Stored dataset items
■ ■ ■

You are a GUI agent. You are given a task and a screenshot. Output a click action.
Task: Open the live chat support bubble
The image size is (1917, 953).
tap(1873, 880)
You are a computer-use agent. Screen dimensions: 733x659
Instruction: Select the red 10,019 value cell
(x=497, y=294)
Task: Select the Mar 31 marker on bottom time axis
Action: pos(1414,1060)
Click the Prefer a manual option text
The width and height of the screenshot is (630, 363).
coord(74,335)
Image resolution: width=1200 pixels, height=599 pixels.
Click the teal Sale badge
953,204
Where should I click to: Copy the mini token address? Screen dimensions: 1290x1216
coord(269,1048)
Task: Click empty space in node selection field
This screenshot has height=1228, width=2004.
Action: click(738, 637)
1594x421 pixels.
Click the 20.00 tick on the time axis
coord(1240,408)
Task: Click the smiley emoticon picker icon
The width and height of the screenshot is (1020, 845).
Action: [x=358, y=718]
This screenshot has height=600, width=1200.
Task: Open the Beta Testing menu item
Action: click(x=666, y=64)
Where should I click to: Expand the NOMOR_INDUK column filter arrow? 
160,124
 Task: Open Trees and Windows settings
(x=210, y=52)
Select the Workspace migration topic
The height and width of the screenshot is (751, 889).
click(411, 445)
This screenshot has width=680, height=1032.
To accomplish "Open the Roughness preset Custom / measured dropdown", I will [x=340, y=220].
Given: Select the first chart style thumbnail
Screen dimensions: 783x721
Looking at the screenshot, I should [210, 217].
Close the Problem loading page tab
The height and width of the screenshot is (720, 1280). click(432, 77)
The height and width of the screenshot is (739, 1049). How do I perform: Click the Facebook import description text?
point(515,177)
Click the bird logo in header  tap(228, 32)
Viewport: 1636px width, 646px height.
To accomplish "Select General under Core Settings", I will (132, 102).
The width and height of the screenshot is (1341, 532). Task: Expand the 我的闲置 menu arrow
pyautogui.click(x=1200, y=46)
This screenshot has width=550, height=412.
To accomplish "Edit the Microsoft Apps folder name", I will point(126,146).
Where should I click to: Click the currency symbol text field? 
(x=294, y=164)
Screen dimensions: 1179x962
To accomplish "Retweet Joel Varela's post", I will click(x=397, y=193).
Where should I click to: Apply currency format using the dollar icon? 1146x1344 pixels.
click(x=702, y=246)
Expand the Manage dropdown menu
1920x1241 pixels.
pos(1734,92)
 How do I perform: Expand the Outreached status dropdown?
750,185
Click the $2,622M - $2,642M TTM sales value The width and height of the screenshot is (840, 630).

■ ■ ■

(Exercise aim): Your reply must be one number, namely the count of lines above that hold the string "will".

(Finished exercise): 4